Then as far as ripping your phone out of your hands... Where you should come down is that is not the proper way to treat you. She should ask you politely to put the phone down during dinner.

And, do not engage with her unless she is treating you with respect. Go about your business until that happens. Don't chase an irrational woman. It will cause her to hate you and stop having sex with you.


----------



## SlowlyGoingCrazy (Jun 2, 2011)

lenzi said:


> You need to stop minimizing her feelings when she voices displeasure.
> 
> If you slam the door, say "I'm sorry I slammed it, I understand you don't like it when I do that, I'll be more careful" rather than "it's no big deal" because to her, it is.


I agree with this part too. Understanding that her wants and feelings are just as important as your wants and feelings will go a long way. She thought you waiting until after dinner instead of after ordering was no big deal, look how that made you feel. It's the same for her when you don't think what she wants is important. 

Maybe it's the Canadian in me but I don't see the problem in saying sorry if something you've done upsets the other, even if it's unintentional. I say sorry all the time, I teach my kids to say sorry. 
I'd also try to avoid the "sorry, but....." because it's not really an apology.

If she had "won" and got to keep your phone after snatching it and you were upset, she said "sorry but I didn't want you to use the phone at the table" would that make you feel better and you'd just be over it and back to happy that minute?

You ultimately threw the bigger tantrum and got your way, said sorry but you really wanted your phone and figured she should just be over it.


----------



## jld (Dec 1, 2013)

SlowlyGoingCrazy said:


> Maybe it's the Canadian in me but I don't see the problem in saying sorry if something you've done upsets the other, even if it's unintentional. I say sorry all the time, I teach my kids to say sorry.
> I'd also try to avoid the "sorry, but....." because it's not really an apology.


SGC, this is just how I am. Sometimes I apologize to people, not because I feel I have done something wrong, but because I have hurt their feelings, even if I did not intend to. 

But some people run with this and use it to justify whatever they did. They take advantage of my sensitivity to them. They don't show that sensitivity back to me.

I am lucky my dh is not like this. He could really take advantage of me.


----------



## tulsy (Nov 30, 2012)

I'm a bit surprised by some of the responses. I think you are both acting like children, but the wife is being a total b1tch. 

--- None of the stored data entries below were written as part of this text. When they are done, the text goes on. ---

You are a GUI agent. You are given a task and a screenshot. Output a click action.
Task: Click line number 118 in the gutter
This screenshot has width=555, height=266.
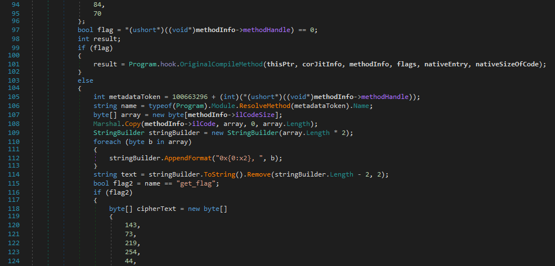pos(13,208)
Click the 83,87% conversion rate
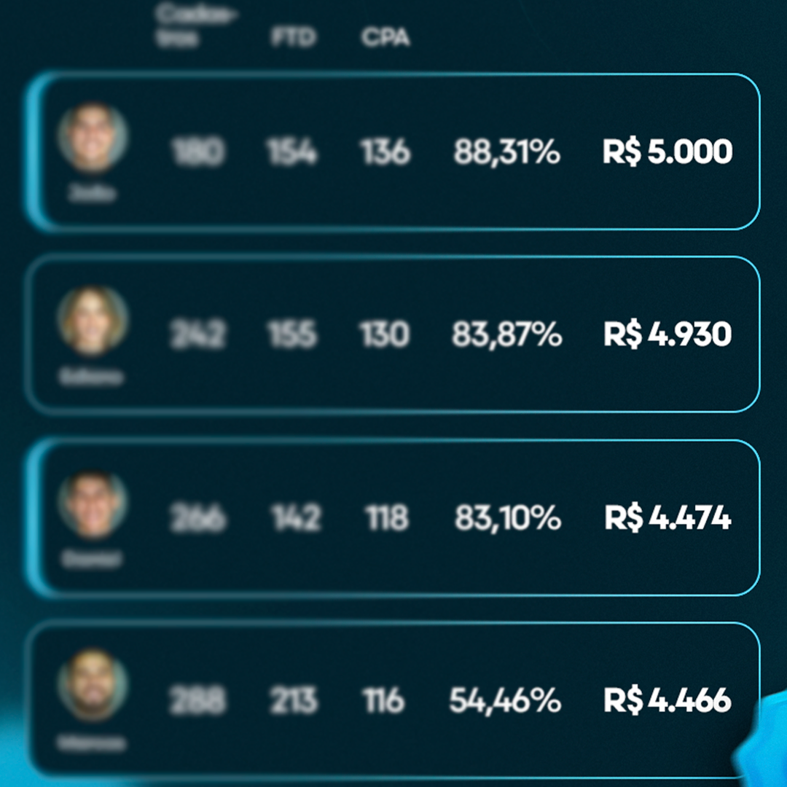Viewport: 787px width, 787px height. coord(507,336)
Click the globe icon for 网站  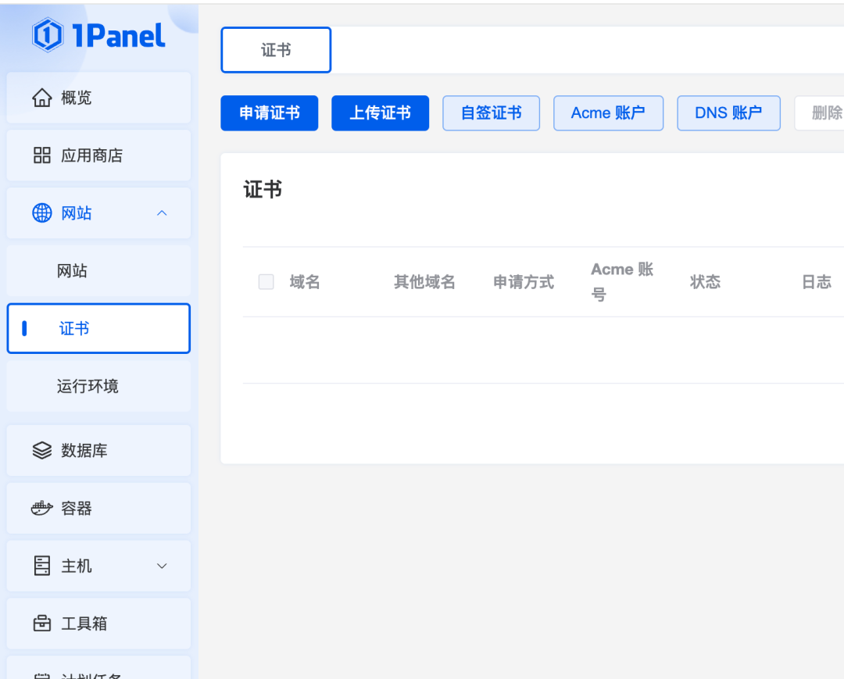click(42, 213)
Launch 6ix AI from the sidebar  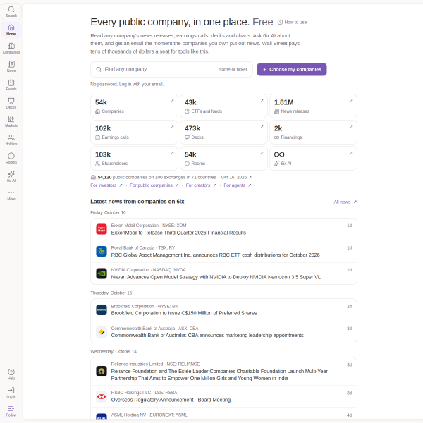11,177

You shouldn't begging on your knees and pleading for her forgiveness when she's created the mess in the first place. That's nutz. Look what it's doing to you. This "child" you married seems to like pushing your buttons to create drama, and you react to it, then beg her to accept your apology? You come off looking pathetic. 

You both need to grow up, but start with yourself. You can't control what she throws in your face, but you can control how you react to it. Don't play her stupid childish games any more...if she rips your phone out of your hand, take it back immediately. Are you a baby? Is she your mom, or is she your wife? It's hard to tell, because she's mothering you and basically treating you like an infant. 

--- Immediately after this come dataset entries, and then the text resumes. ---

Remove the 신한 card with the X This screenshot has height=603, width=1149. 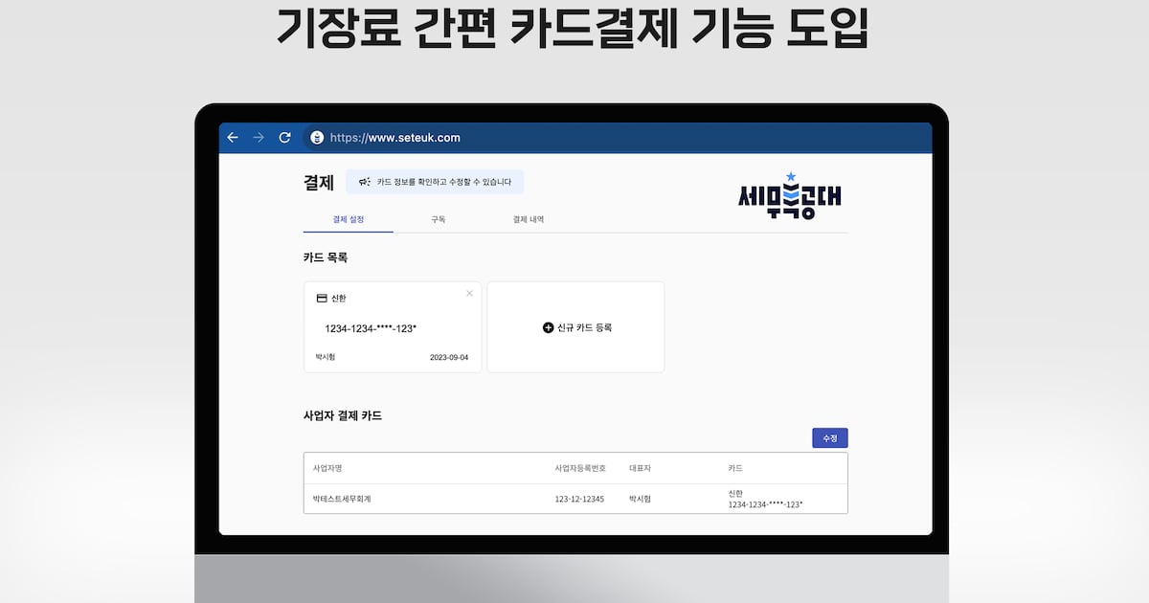(469, 293)
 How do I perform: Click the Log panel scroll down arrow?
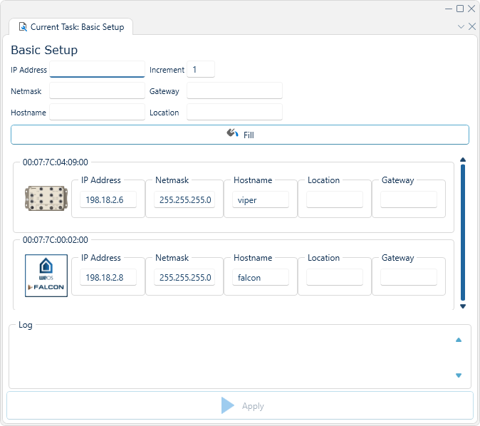[458, 375]
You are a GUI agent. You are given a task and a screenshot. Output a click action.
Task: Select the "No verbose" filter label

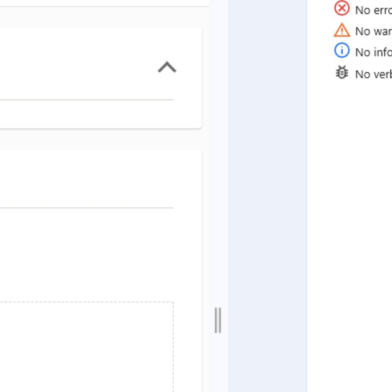point(373,74)
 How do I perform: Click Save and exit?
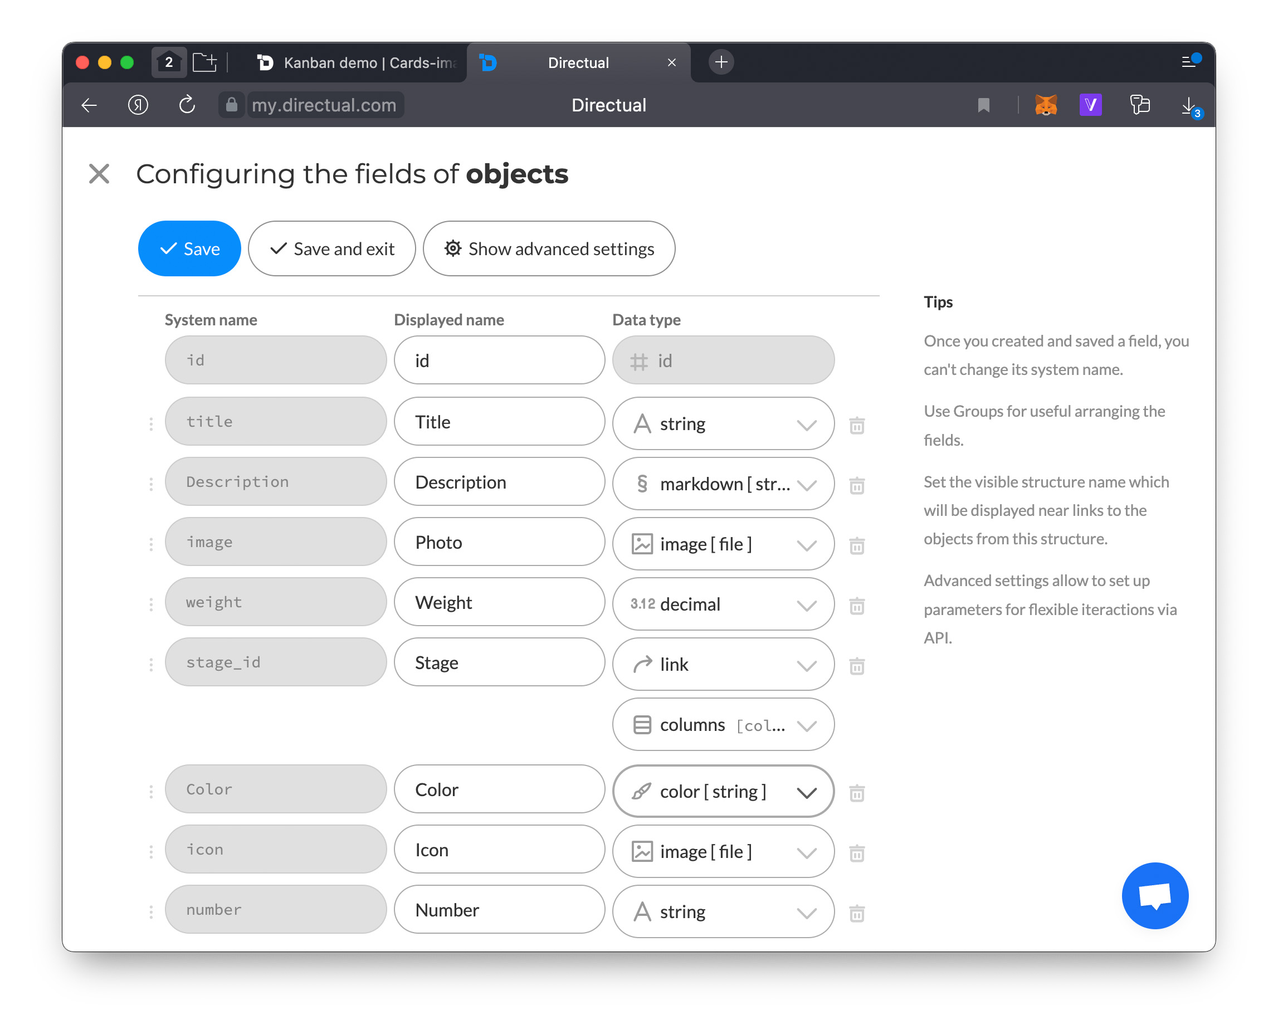coord(332,248)
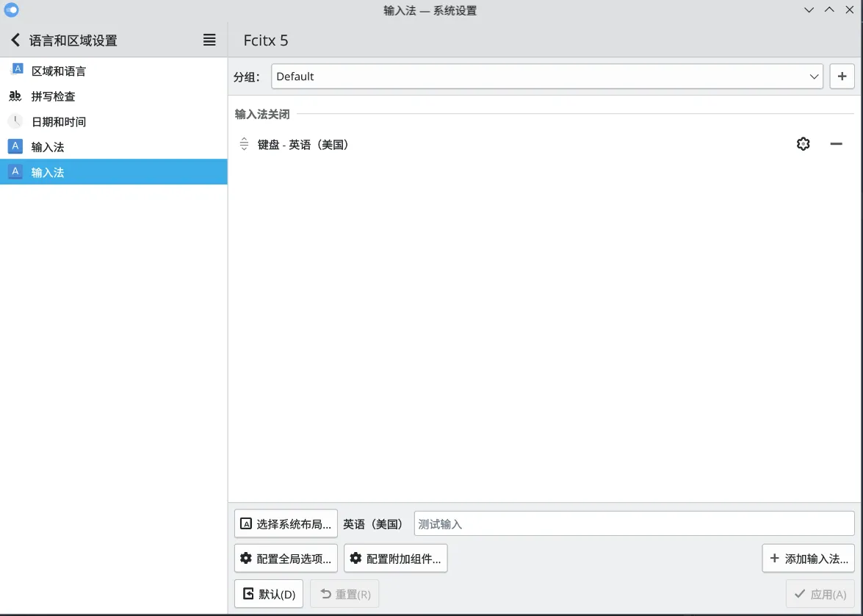Click the plus button next to the 分组 dropdown
Image resolution: width=863 pixels, height=616 pixels.
coord(842,76)
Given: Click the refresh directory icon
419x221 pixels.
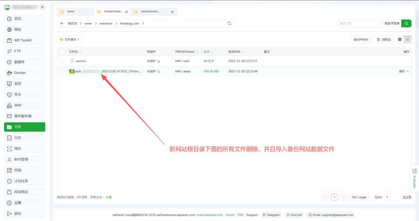Looking at the screenshot, I should 230,23.
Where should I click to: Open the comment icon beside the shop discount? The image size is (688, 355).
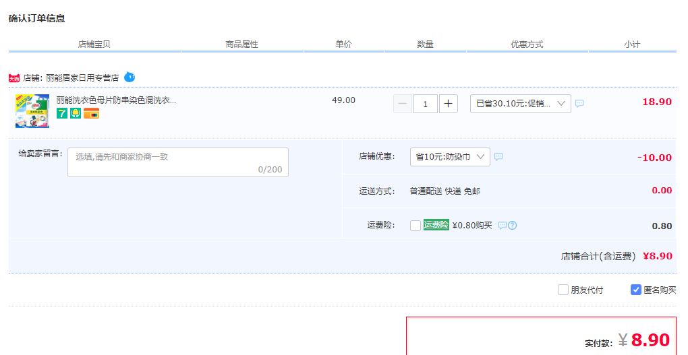point(498,156)
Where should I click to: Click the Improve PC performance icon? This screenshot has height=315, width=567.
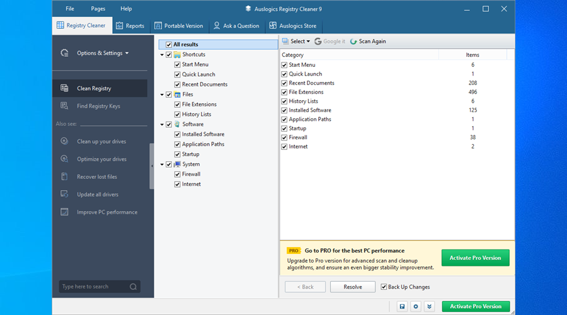tap(64, 212)
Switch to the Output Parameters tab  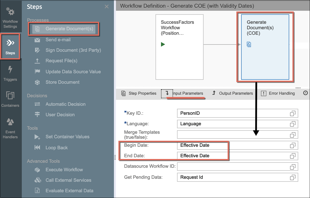pyautogui.click(x=232, y=93)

You can tell her that if she wants to discuss the "phone during dinner" issue, that's fine, you can discuss it, but she has no grounds to rip it out of your hand.

For one, I gather you are over-weight and trying to get healthy...you'd think she'd be more supportive of this journey you are on. 

It's not like you are texting your buddy, you are simply trying you best to follow a meal plan, and that's not easy for a lot of people. You should tell her that, right now, the easiest thing for you to do is to track your calories in this way, and you would really appreciate if she could support you in this. 

_- For people who don't know about this, once you order your food, they usually take the menus from the table. The menu is what you use to track what you eat, as it details the food you ordered. Some menus even list the calories of the items, so you can track it better, and others still have a "calorie wise" section, which only offers reduced calorie meals, making it easier for heavy people to lose weight. The wife has seen him struggle with weight, and now that he has been losing and track for 3 months, you would think she would be more supportive. Instead, she chastises him, takes his phone, and tells him he should know by now, etc. Honestly, I would look her in the eye and tell her to give me my fawking phone back, but that's just me, and I would never have married someone like this._

This 4 month old marriage is already headed for trouble. If this is the common experience in your world, where she gets upset, you beg and plead for her to accept your apology, and the cycle repeats, you need counselling, pronto. Unless you want to be miserable for the rest of your life, taking blame for everything she doesn't like (and believe me, the list will keep growing).

You should read NMMNG and MMSLprimer...stop reacting to her chit-tests.


----------



## chillymorn (Aug 11, 2010)

you've only been married 4 months. your young and have the rest of your life ahead of you. she is showing her true colors (shes a nasty b1tch) do you want to fight this the rest of your marriage?

I would run as fast as you can and get divorced. or risk comming back here 10-15-or 20 yrs later saying I just can't take it anymore.


----------



## tulsy (Nov 30, 2012)

unbelievable said:


> *All married men who have ever "won" an argument with their wife could hold a convention in a phone booth.* ...
> ... *You are paired with an emotional being, capable of recalling every perceived slight and transgression for all eternity. How she feels about a problem trumps fact, truth, or reality. *
> .... *While you may be "right", she will make certain that you suffer for your correctness. *....


Wow, dude. My suggestion? google "divorce"...I mean, come on.

Why would anyone want to be married to this creature?

Never gonna win an argument? She's gonna hold everything you've ever done wrong against you? Even if you're right, you'll be sorry and suffer the consequences?

This is probably very true for many men...a horrible reality they have to face, but I simply can't imagine why anyone would put up with that.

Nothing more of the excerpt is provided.